The collection of all open subsets of $\mathbb R$ has cardinality $\mathfrak c$. The canonical basis for $\beta \mathbb R$ consists of sets of the form

$$\{p\in\beta\mathbb R :(\exists L\in p)(L\subseteq U)\}$$ where $U$ is open in $\mathbb R$. Thus $w(\beta\mathbb R) \leq \mathfrak c$ ( I suspect equal).

Now I appeal to a theorem, which may or may not be a deep result (I haven't read the proof) in cardinal invariants.

Theorem. If $X$ is compact $T_1$ then $|K(X)|\leq 2^{e(X)\cdot w(X)}$.

Note that $e(\mathbb R ^*)=\omega$ (really finite, but in the definition we require that it be at least $\omega$): If $D$ is an infinite discrete closed subspace of $\mathbb R^*$, then $D$ contains a copy of $\beta\omega$, contradicting $D$ discrete.

Combining everything we have $|K(\mathbb R ^*)|\leq 2^{\omega\cdot \mathfrak c}=2^\mathfrak c$ (whereas $|\mathcal P (\mathbb R^*)|=2^{2^\mathfrak c}$).

Questions:

1) Is my calculation correct?

2) Is there an easier way to get my final conclusion? I feel there must be, but maybe not. We know $\beta\mathbb R$ has a countable dense subset, but I didn't see how to use that.

Edit: I might be an idiot.
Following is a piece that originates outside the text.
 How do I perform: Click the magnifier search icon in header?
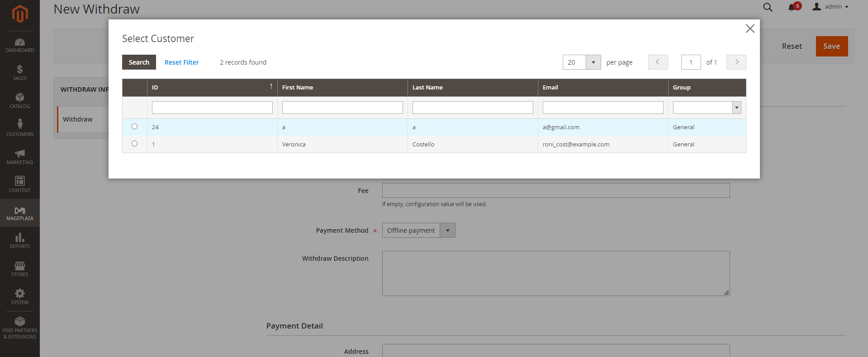click(768, 7)
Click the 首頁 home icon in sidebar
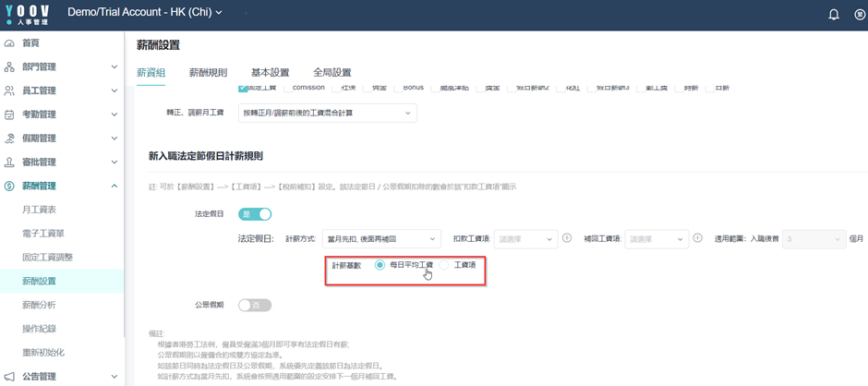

Why does the following not work: $\beta\mathbb R$ has a countable dense subset $\mathbb Q$, and we can uniquely identify an open subset of $\beta \mathbb R$ by its intersection with $\mathbb Q$. Thus there are only $2^\omega$ open subsets of $\beta\mathbb R$, whence there are also only $2^\omega$ closed subsets of $\beta\mathbb R$... clearly false.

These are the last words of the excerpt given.